◆ **Work to complete**: Every line from the one containing "Task: Open the Episode guide tab" to the end of the records below should be returned exactly; pictures are to be dropped.

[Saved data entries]
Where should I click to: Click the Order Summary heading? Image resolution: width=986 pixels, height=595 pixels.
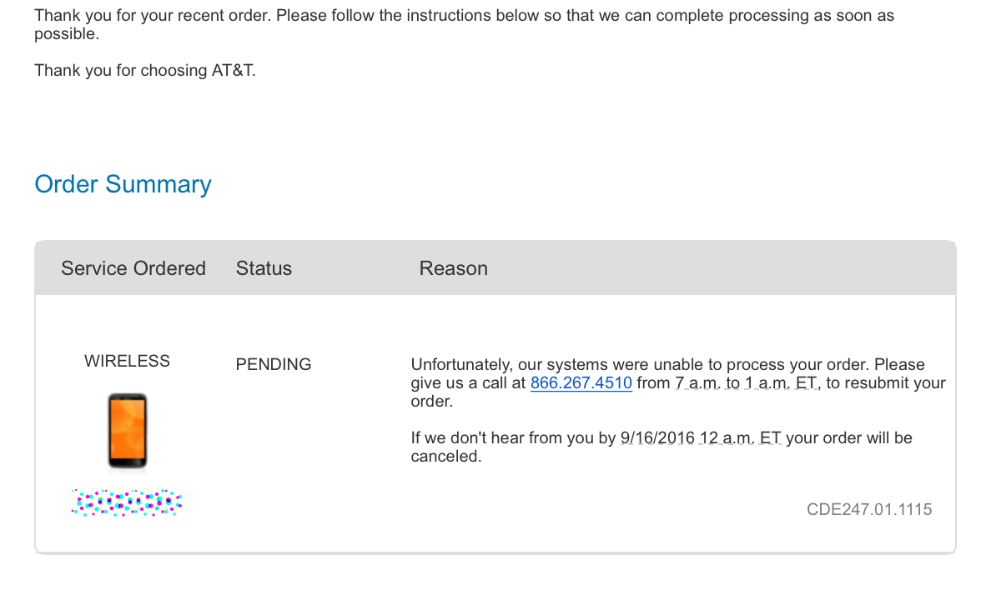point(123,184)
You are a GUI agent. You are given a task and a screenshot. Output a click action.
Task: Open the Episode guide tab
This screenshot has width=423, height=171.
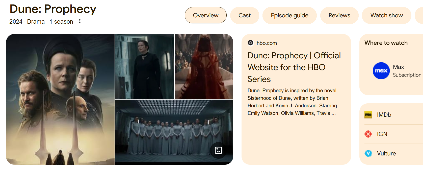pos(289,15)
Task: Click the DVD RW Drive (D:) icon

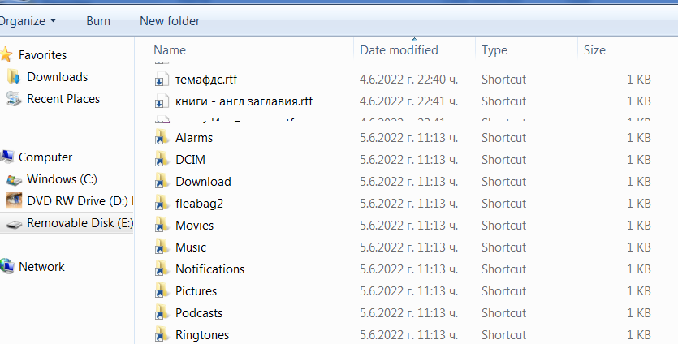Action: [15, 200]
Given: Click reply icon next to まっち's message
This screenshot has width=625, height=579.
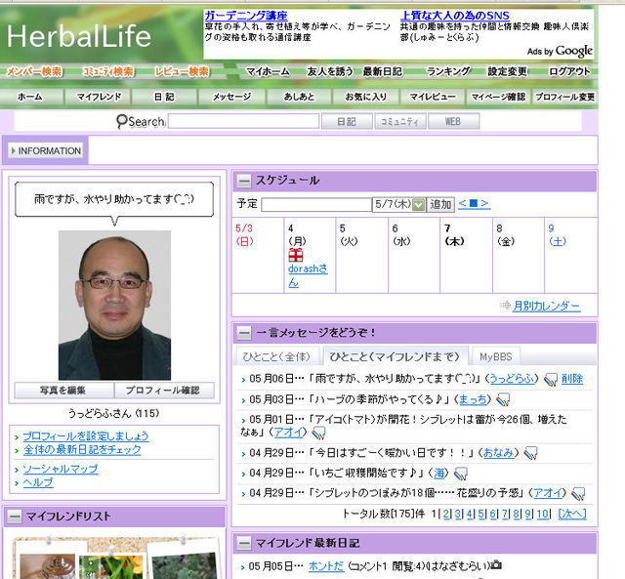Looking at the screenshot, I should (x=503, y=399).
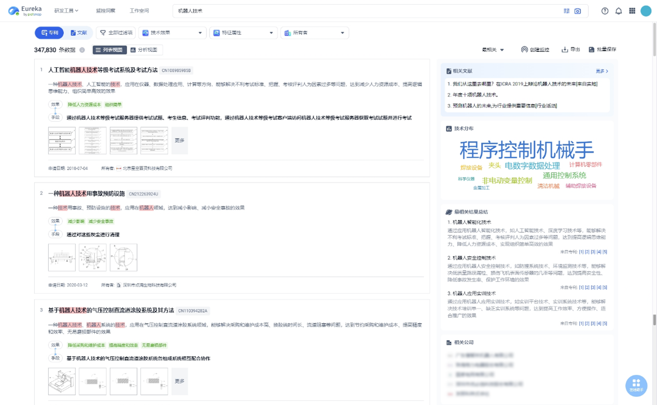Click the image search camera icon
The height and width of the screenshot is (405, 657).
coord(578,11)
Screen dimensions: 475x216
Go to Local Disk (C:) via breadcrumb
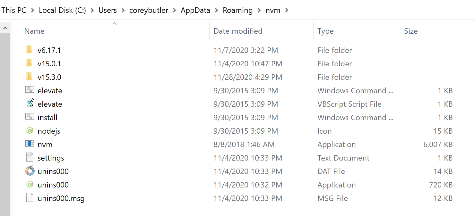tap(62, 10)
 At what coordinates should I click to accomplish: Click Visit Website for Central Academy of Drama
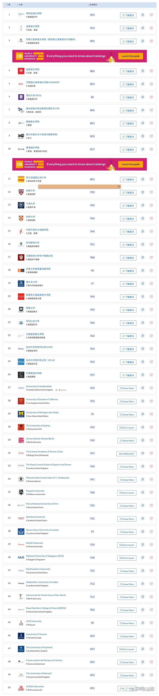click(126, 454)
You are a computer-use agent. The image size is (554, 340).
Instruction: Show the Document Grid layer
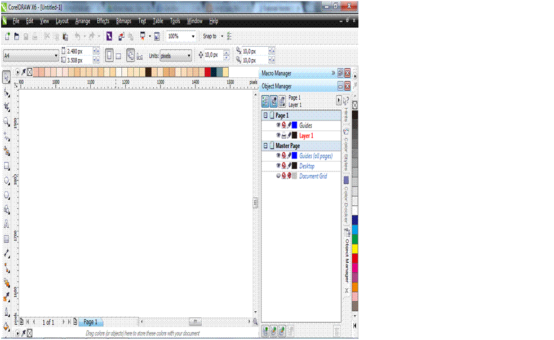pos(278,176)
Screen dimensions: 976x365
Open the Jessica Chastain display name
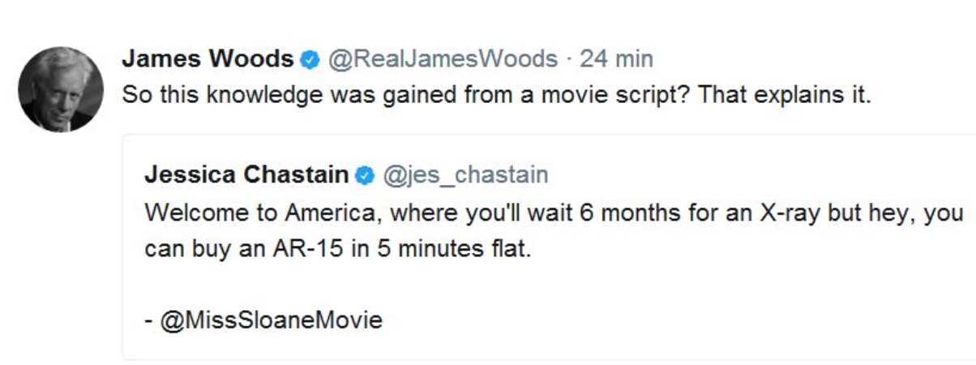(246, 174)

◆ **Solution for this task**:
Task: Open the Episode guide tab
This screenshot has width=423, height=171.
pos(289,15)
Task: Click the DVD RW Drive (D:) icon

Action: [15, 200]
Given: Click reply icon next to まっち's message
This screenshot has width=625, height=579.
Looking at the screenshot, I should (x=503, y=399).
Click the image search camera icon
The height and width of the screenshot is (405, 657).
coord(578,11)
Screen dimensions: 475x216
Go to Local Disk (C:) via breadcrumb
tap(62, 10)
 At what coordinates should I click to accomplish: Click Visit Website for Central Academy of Drama
click(126, 454)
You are a computer-use agent. The image size is (554, 340).
Instruction: Show the Document Grid layer
pos(278,176)
Screen dimensions: 976x365
Open the Jessica Chastain display name
(246, 174)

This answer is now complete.